3. Une contraction importante du nombre des lois mises en application

On observe une répartition du degré de leur mise en application proche de celle des lois toutes confondues mais très éloignée de celle de la session précédente, comme en témoigne le graphique, ci-dessous62(*).

Répartition des lois selon leur statut d'application

Source : Cellule d'assistance au contrôle et de soutien au travail législatif
de la direction de la législation et du contrôle, d'après des données de la base APLEG

Le degré de mise en application des lois adoptées après engagement de la procédure accélérée tend à se dégrader par rapport à la session précédente, pour les raisons suivantes.

Le nombre des lois mises en application se contracte de 19 % à 10 %.63(*)

Plus de la moitié des lois adoptées en urgence (53 %) attendaient encore, au 31 mars 2025, des mesures d'application64(*), soit une augmentation de trois points par rapport à la session précédente.

15 % de ces lois65(*) n'ont fait l'objet d'aucune mesure d'application, décret comme arrêté, au 31 mars 2025. Leur nombre (six) a considérablement augmenté par rapport à la session précédente qui n'en comptait qu'une.

Quant aux lois partiellement applicables, on observe une dégradation de leur nombre passant de 46 % à 38 %66(*) du total des lois adoptées avec la procédure accélérée (Cf. graphique ci-dessus).

On constate également que leur répartition en fonction de leur taux d'application (Cf. graphique ci-après) est similaire à celle des lois toutes confondues.

Taux d'application des lois adoptées en urgence et partiellement mises en application pour la session 2023-2024

Source : Cellule d'assistance au contrôle et de soutien au travail législatif
de la direction de la législation et du contrôle, d'après les données de la base APLEG

4. Le cas particulier de la Loi de financement de la sécurité sociale : un bilan contrasté

Si la commission des finances bénéficie d'un taux d'application global supérieur au taux global moyen, la sous application des lois de la commission des affaires sociales concerne également la LFSS pour 2024. Son taux d'application ne s'élève qu'à 49 %, contre 58 % sur 2022-2023.

Ce taux historiquement bas comparé à ceux de 80 % enregistrés avant la pandémie, est difficilement explicable, eu égard à la nature même de l'exercice, à son champ très encadré et à ses conditions d'examen visant à une mise en oeuvre rapide.

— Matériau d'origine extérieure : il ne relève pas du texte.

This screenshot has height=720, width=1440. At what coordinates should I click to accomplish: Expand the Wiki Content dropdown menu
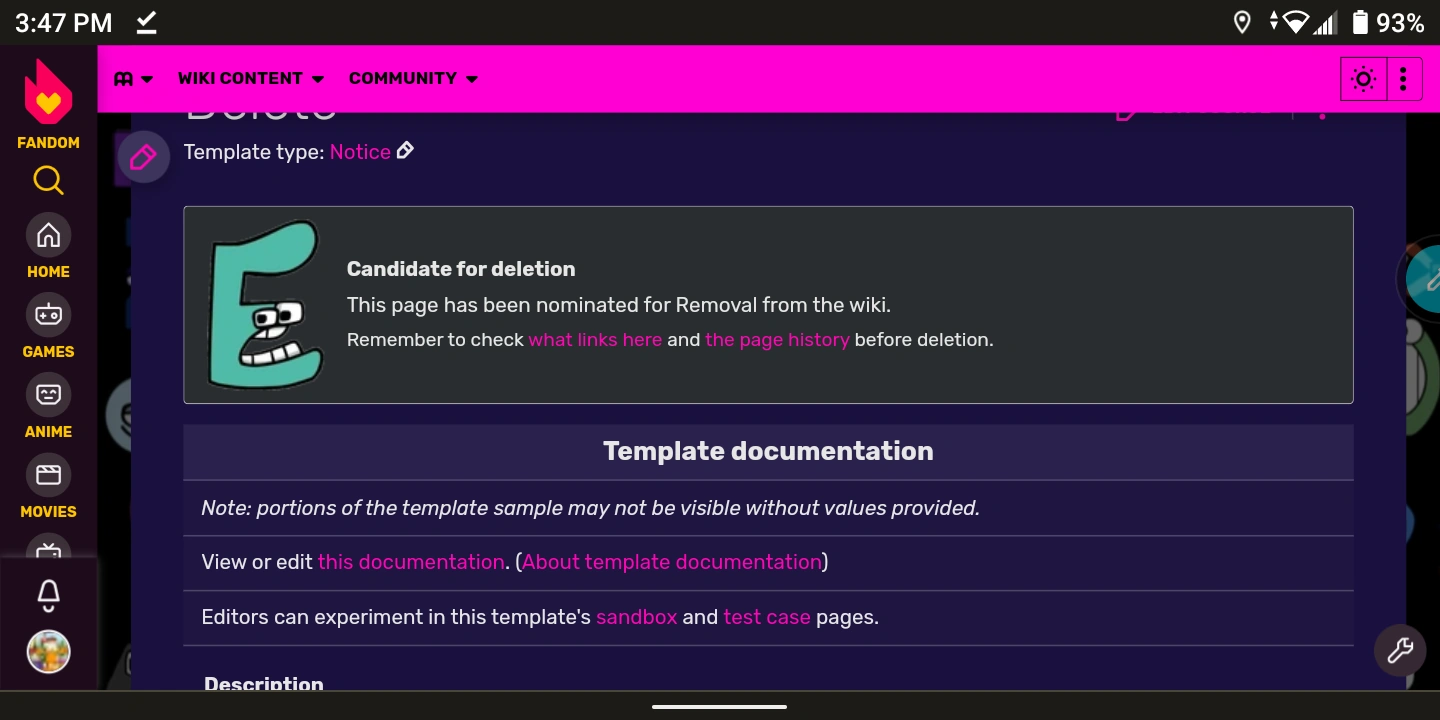click(251, 79)
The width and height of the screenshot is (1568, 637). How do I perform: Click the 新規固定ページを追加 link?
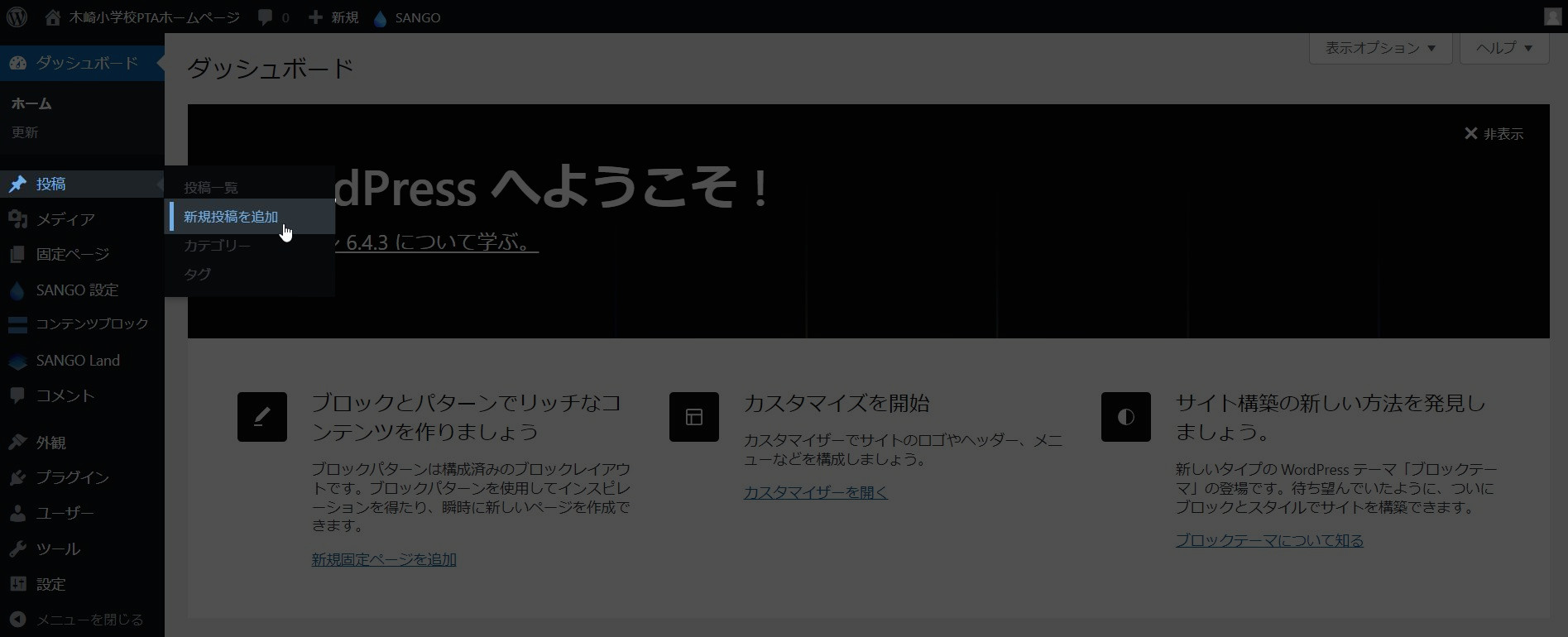tap(384, 559)
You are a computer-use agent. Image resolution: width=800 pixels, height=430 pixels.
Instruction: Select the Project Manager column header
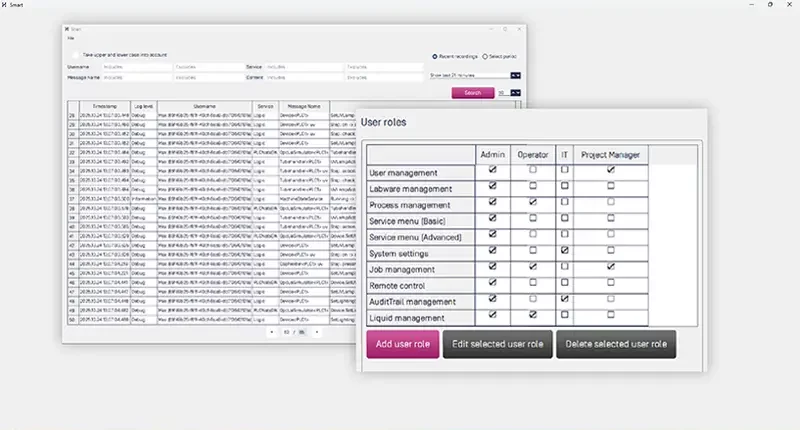[610, 154]
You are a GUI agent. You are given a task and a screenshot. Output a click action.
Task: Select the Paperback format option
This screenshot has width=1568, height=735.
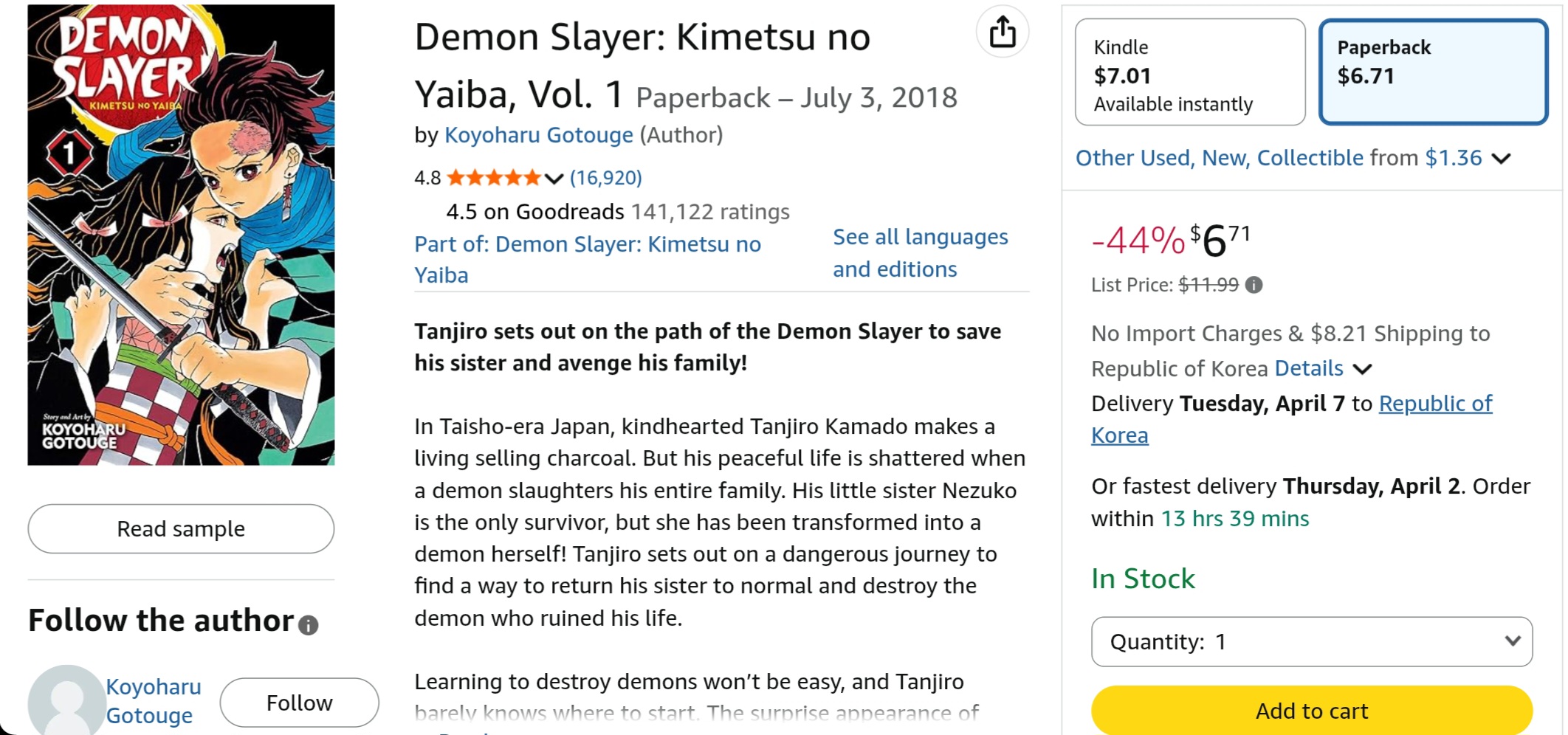click(1432, 72)
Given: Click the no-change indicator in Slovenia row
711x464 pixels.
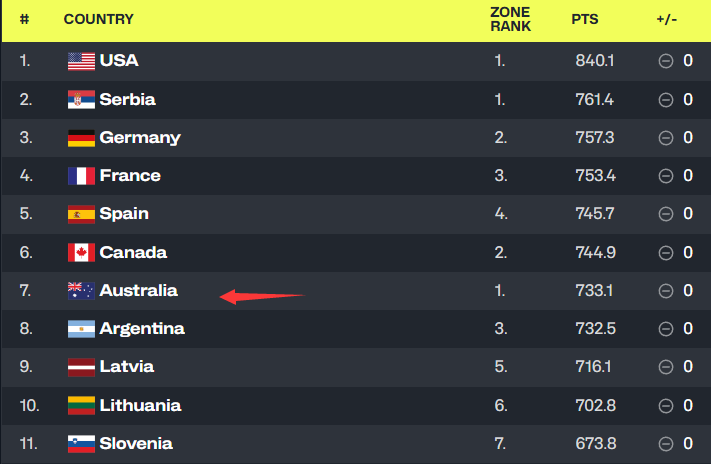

Taux d'application par des lois adoptées en procédure accélérée pour 2023-2024

Source : Cellule d'assistance au contrôle et de soutien au travail législatif
de la direction de la législation et du contrôle, d'après les données de la base APLEG

Si les dispositions concernant les recettes sont mises en application rapidement, celles relatives aux dépenses ne donnent pas lieu au même empressement, avec des conséquences dommageables pour nos concitoyens. Ainsi, certains patients pourraient se trouver en rupture de traitement, en raison de l'absence d'entrée en vigueur du régime de prise en charge dérogatoire pour les médicaments en fin d'accès précoce67(*). Les textes d'application sont attendus depuis plus d'un an.


* 60 Présentation en commission des lois du bilan de l'application des lois le 14 mai 2025.

* 61 Cf. Présentation en commission des lois du bilan de l'application des lois le 14 mai 2025.

* 62 Les 40 lois adoptées après engagement de la procédure accélérée se répartissement de la façon suivante :

- 15 lois d'application directe

- 4 lois mises en application

- 6 lois non mises en application

- et 15 lois partiellement mises en application dont 7 lois au taux < 50 %, 6 lois au taux entre 50 % et 90 % et 2 lois au taux >90 %.

* 63 4 Lois

* 64 21 lois

* 65 6 lois.

* 66 15 lois

* 67 Cf. art. 76 de la loi n° 2023-1250 du 26 décembre 2023 de financement de la sécurité sociale pour 2024.